----- Data -----

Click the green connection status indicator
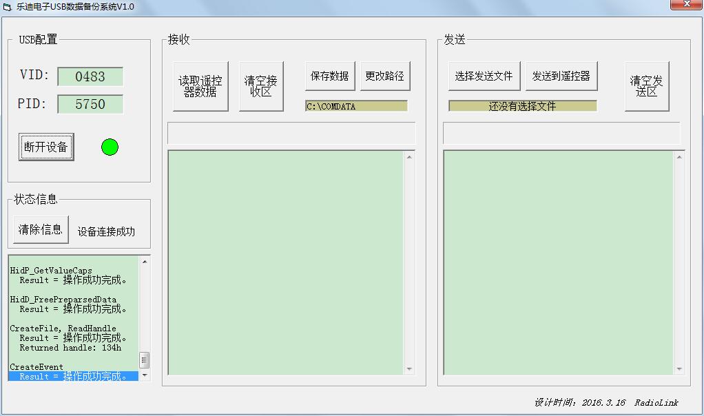The image size is (704, 416). [110, 147]
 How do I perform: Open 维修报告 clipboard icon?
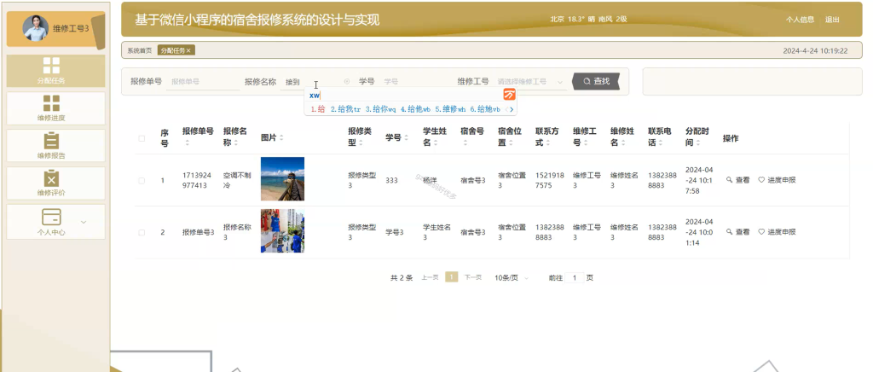(x=51, y=140)
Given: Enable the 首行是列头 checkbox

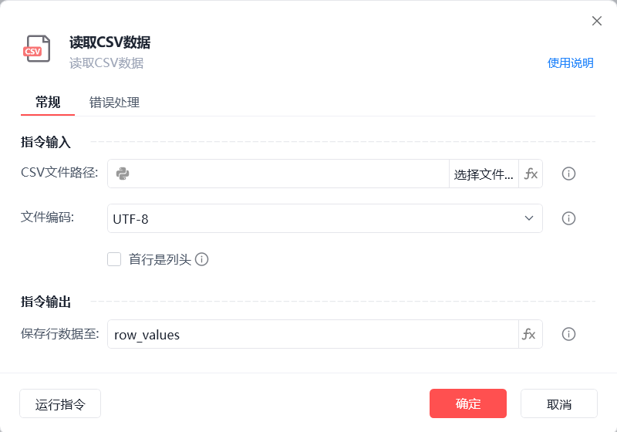Looking at the screenshot, I should (114, 259).
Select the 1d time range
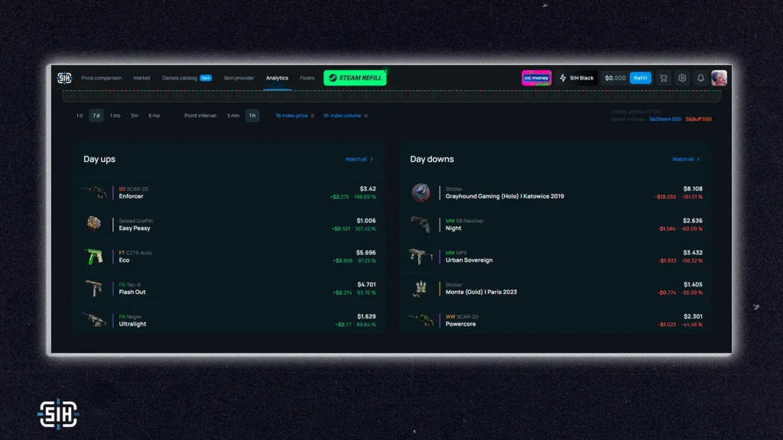This screenshot has height=440, width=783. [80, 116]
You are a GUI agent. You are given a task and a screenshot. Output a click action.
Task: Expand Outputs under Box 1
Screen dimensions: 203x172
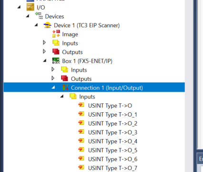click(53, 78)
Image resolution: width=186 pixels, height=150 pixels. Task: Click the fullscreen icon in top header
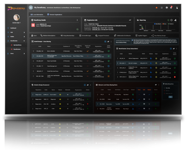coord(162,8)
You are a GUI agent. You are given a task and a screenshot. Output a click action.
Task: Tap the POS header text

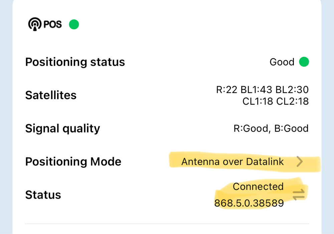52,24
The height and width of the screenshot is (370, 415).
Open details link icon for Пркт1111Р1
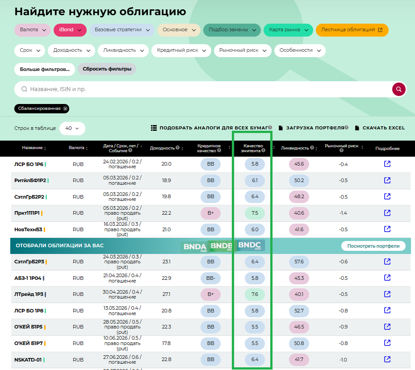387,213
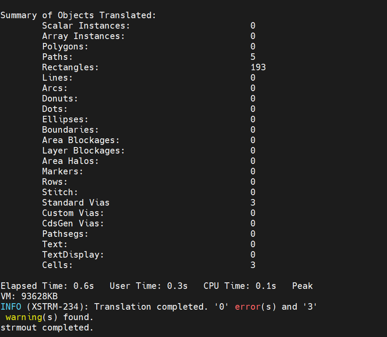
Task: Click the 'Elapsed Time: 0.6s' text
Action: (47, 286)
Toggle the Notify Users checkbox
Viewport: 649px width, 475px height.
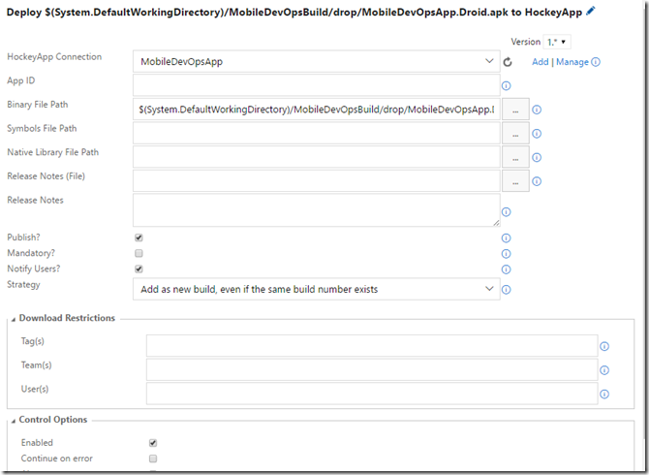pos(139,269)
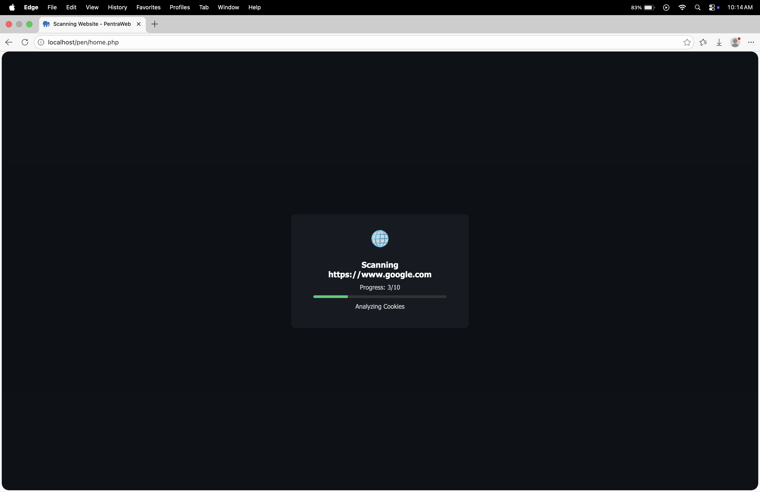Open macOS Control Center icon
This screenshot has width=760, height=492.
click(712, 7)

-----

> _Task statement_: Rewrite all the records above, changing each "checkbox" to "check box" and keeping everything else the same. Leave the pictures out.

> _Answer_:
Click the green connection status indicator
The image size is (704, 416). [110, 147]
 How do I perform: Open 维修报告 clipboard icon?
(x=51, y=140)
Given: Enable the 首行是列头 check box

Looking at the screenshot, I should (114, 259).
Select the 1d time range
This screenshot has height=440, width=783. [80, 116]
You are a GUI agent. You are given a task and a screenshot. Output a click action.
Task: Expand Outputs under Box 1
Screen dimensions: 203x172
click(53, 78)
Image resolution: width=186 pixels, height=150 pixels. Task: Click the fullscreen icon in top header
coord(162,8)
You are a GUI agent. You are given a task and a screenshot. Output a click action.
Task: Tap the POS header text

52,24
The height and width of the screenshot is (370, 415).
Open details link icon for Пркт1111Р1
387,213
Task: Click the 'Elapsed Time: 0.6s' text
Action: (47, 286)
Toggle the Notify Users check box
Viewport: 649px width, 475px height.
pos(139,269)
Open macOS Control Center icon
This screenshot has width=760, height=492.
click(712, 7)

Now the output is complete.